Serta parameter lainnya menunjukkan penurunan yang signifikan, yang memenuhi baku mutu air bersih sesuai dengan Permenkes No.416/MENKES/PER/IX/1990. Sehingga dapat disimpulkan bahwa pengolahan air gambut yang dilakukan oleh Kiswanto et al. (2019) berhasil dan layak dijadikan air untuk memenuhi kebutuhan sehari-hari.
Selain pengolahan air gambut menggunakan biosand filter, jurnal yang disusun oleh Said et al. (2019) menyebutkan adanya beberapa metode lain yang dapat dilakukan untuk mengolah air gambut diantaranya yaitu elektrodialisis untuk menurunkan kandungan TDS pada air, menggunakan limbah cangkang kerang darah yang sudah di kalsinasi untuk menetralkan pH, menggunakan metode elektrokoagulasi menggunakan Al, Fe, St, dan Cu untuk menghilangkan kandungan COD dan menurunkan kandungan logam berat.
Pengolahan air gambut menjadi air bersih menggunakan teknologi tepat guna merupakan langkah yang baik dan cukup mudah untuk meningkatkan kualitas kehidupan masyarakat.

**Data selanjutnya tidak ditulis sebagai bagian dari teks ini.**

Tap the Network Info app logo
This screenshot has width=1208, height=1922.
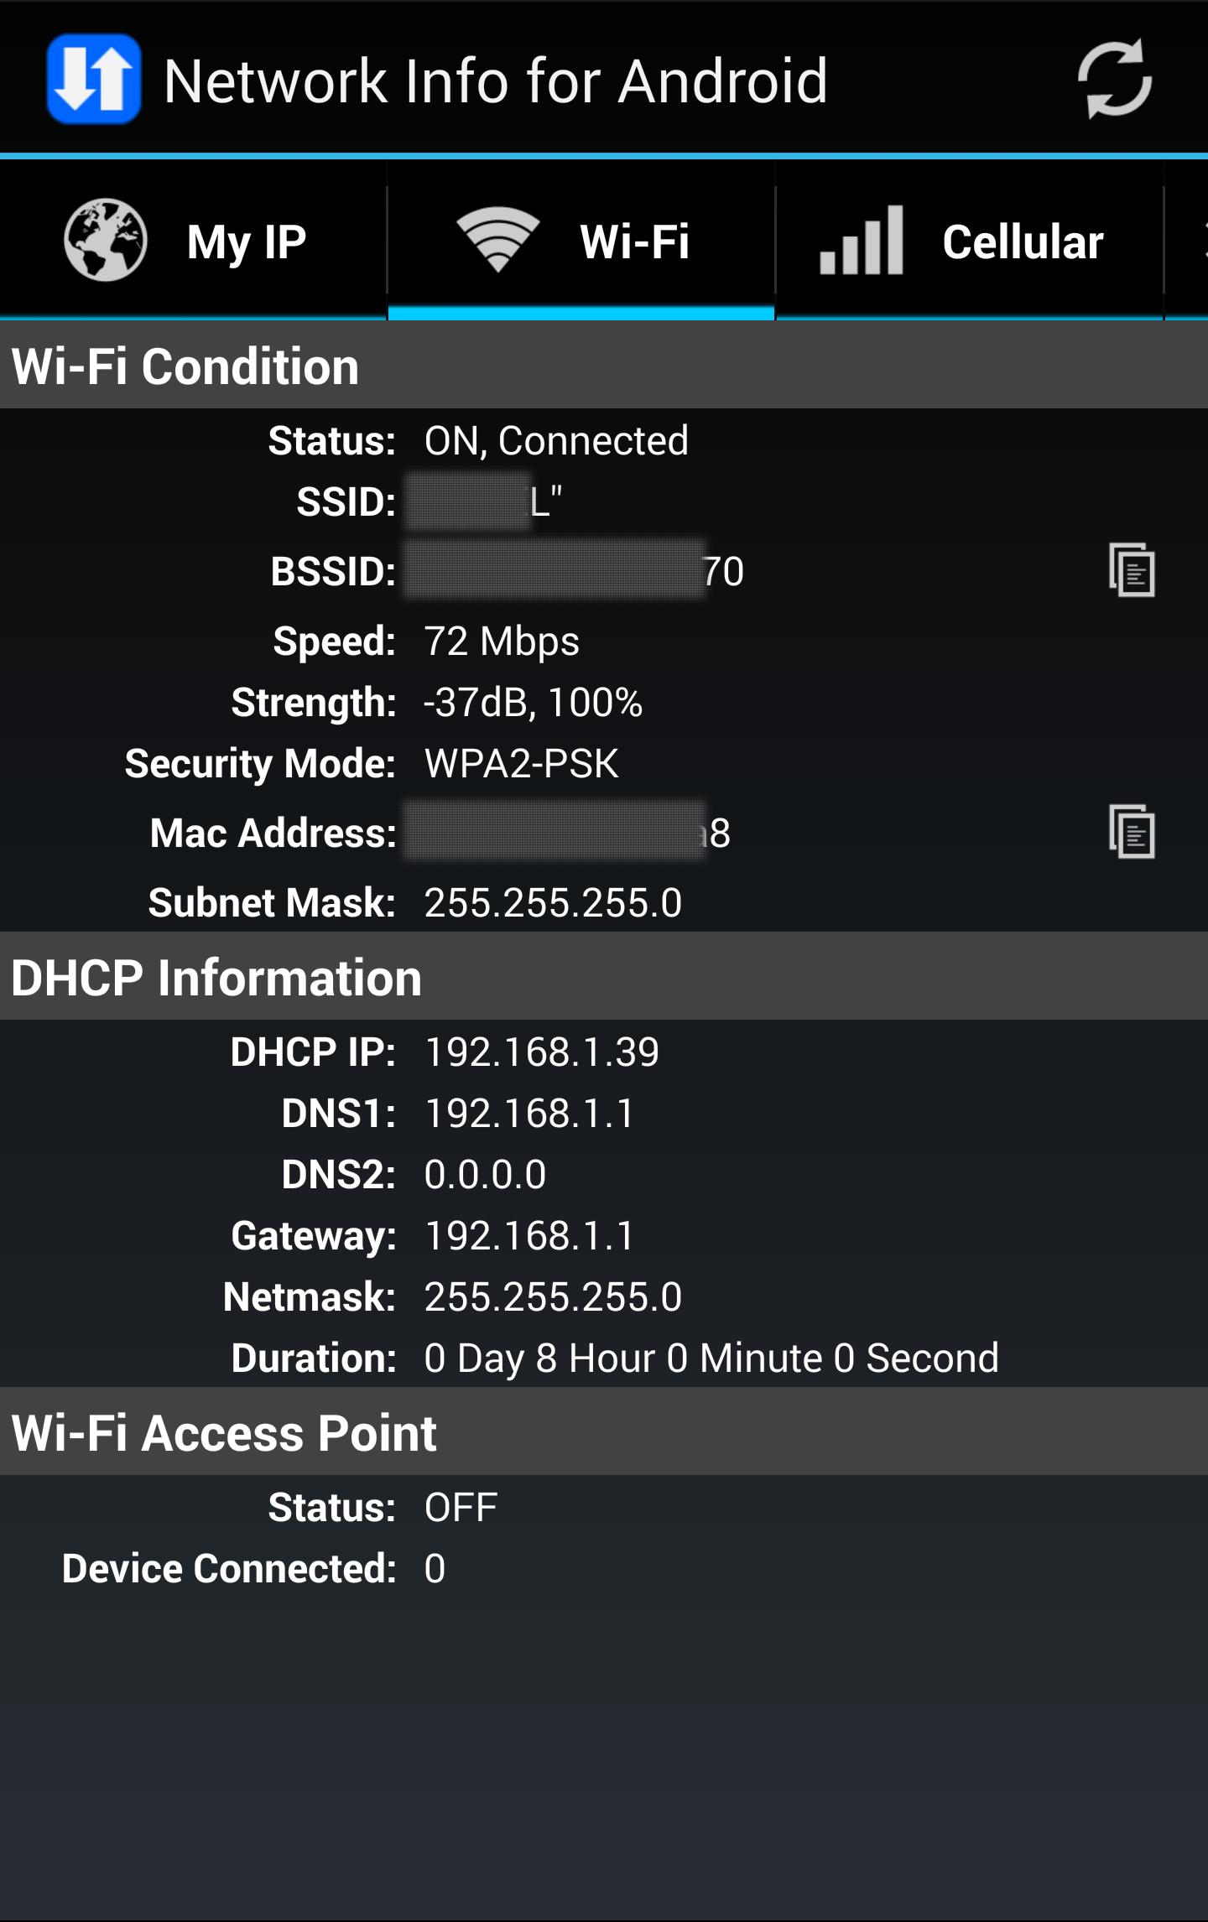tap(93, 79)
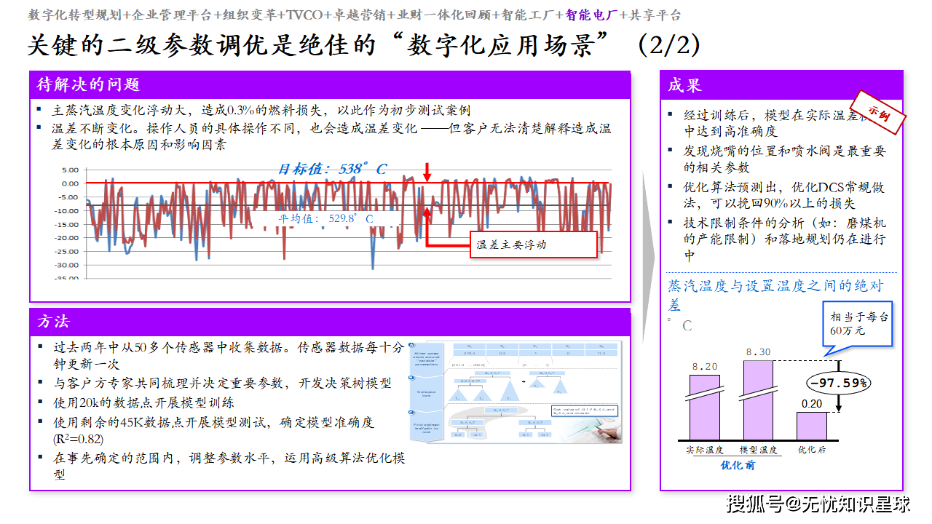Click the -97.59% oval badge
Image resolution: width=932 pixels, height=524 pixels.
[838, 382]
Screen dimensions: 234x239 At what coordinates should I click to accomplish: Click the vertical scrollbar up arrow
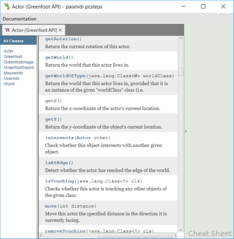click(181, 38)
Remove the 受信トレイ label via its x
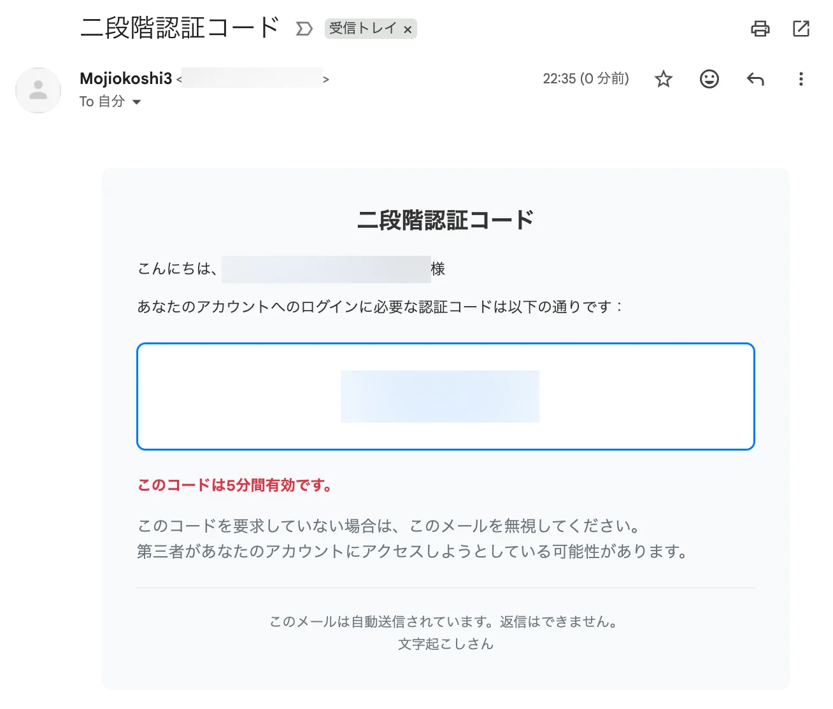This screenshot has height=709, width=833. (408, 29)
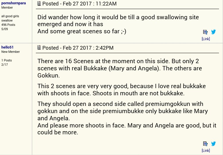Share hello51's post via the Twitter icon
223x155 pixels.
[x=213, y=144]
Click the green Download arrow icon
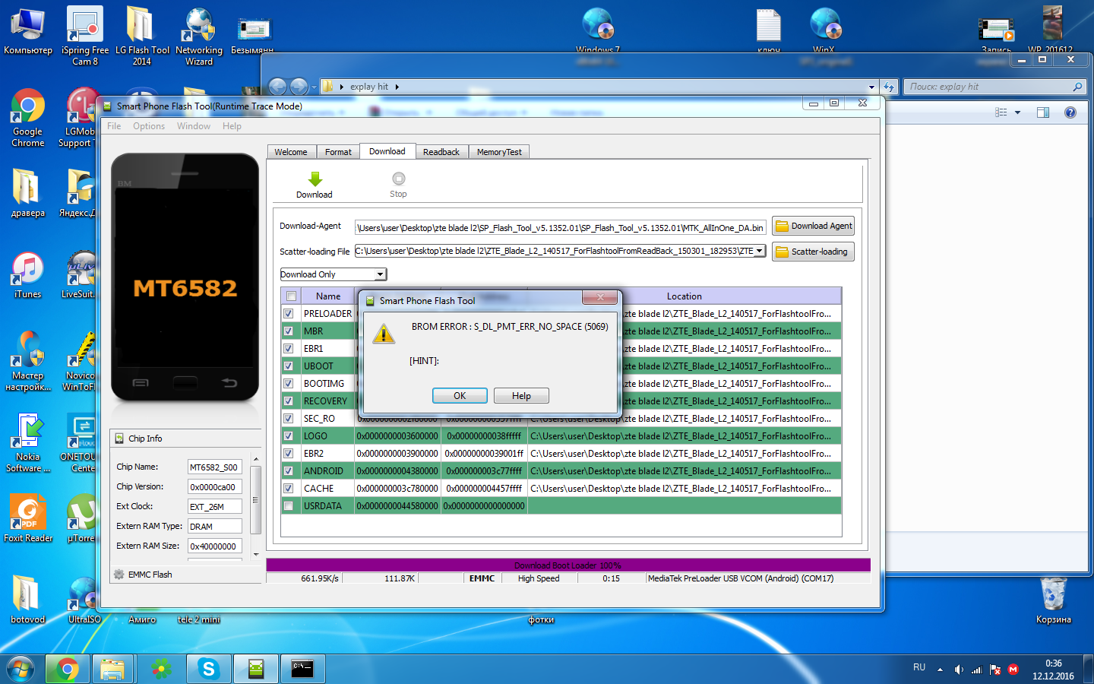This screenshot has height=684, width=1094. (x=315, y=179)
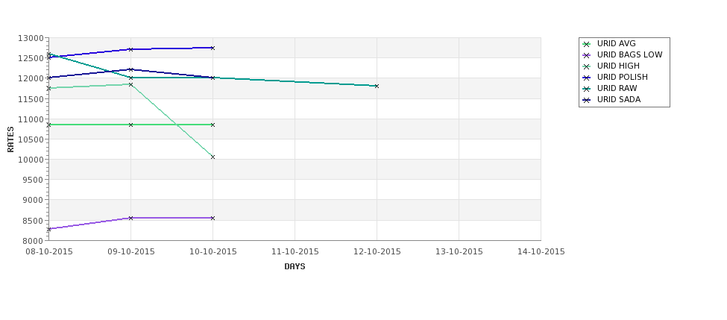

Dengan pertimbangan berupa kandungan air gambut yang beragam dan berbahaya bagi kesehatan jika dikonsumsi dalam jangka panjang, pengolahan air gambut hanya dengan menggunakan teknologi penyaringan sederhana tidaklah cukup untuk menghasilkan air bersih yang bisa digunakan sehari-hari. Pengolahan air gambut menjadi air bersih akan lebih
efektif dan memberikan hasil yang maksimal jika dikombinasikan dengan tahapan pengolahan lainnya seperti penelitian yang dilakukan oleh Kiswanto et al. (2019).
Bagaimanapun juga, jurnal penelitian ini sangat relevan sebagai salah satu upaya menyelesaikan permasalahan air bersih yang terjadi di indonesia.
Daftar Pustaka
Kiswanto, Wintah, Rahayu, N.L. and Sulistyowati, E. (2019). Pengolahan Air Gambut Menjadi Air Bersih Secara Kontinyu di Desa Peunaga Cut Ujong.
Jurnal Litbang Kota Pekalongan, 17, pp.6–15.
Qadafi, M., Wulan, D.R., Notodarmojo, S. and Zevi, Y. (2023). Characteristics and treatment methods for peat water as clean water sources: A mini review.
Water Cycle, 4(2023), pp.60–69.
Said, Y.M., Achnopa, Y., Zahar, W. and Wibowo, Y.G. (2019). Karakteristik Fisika Dan Kimia Air Gambut Kabupaten Tanjung Jabung Barat, Provinsi Jambi.
Jurnal Sains dan Teknologi Lingkungan, 11(2), pp.132–142.
Sinambella, A., Marlina, S. and Santoso, A.I. (2022). Pengelolaan Air Gambut Menjadi Air Bersih Dengan Teknologi Sederhana Di Kecamatan Sabangau Kelurahan Bangkirai Kota Palangka Raya. Media Ilmiah Teknik Lingkungan (MITL), 7(2), pp.56–62.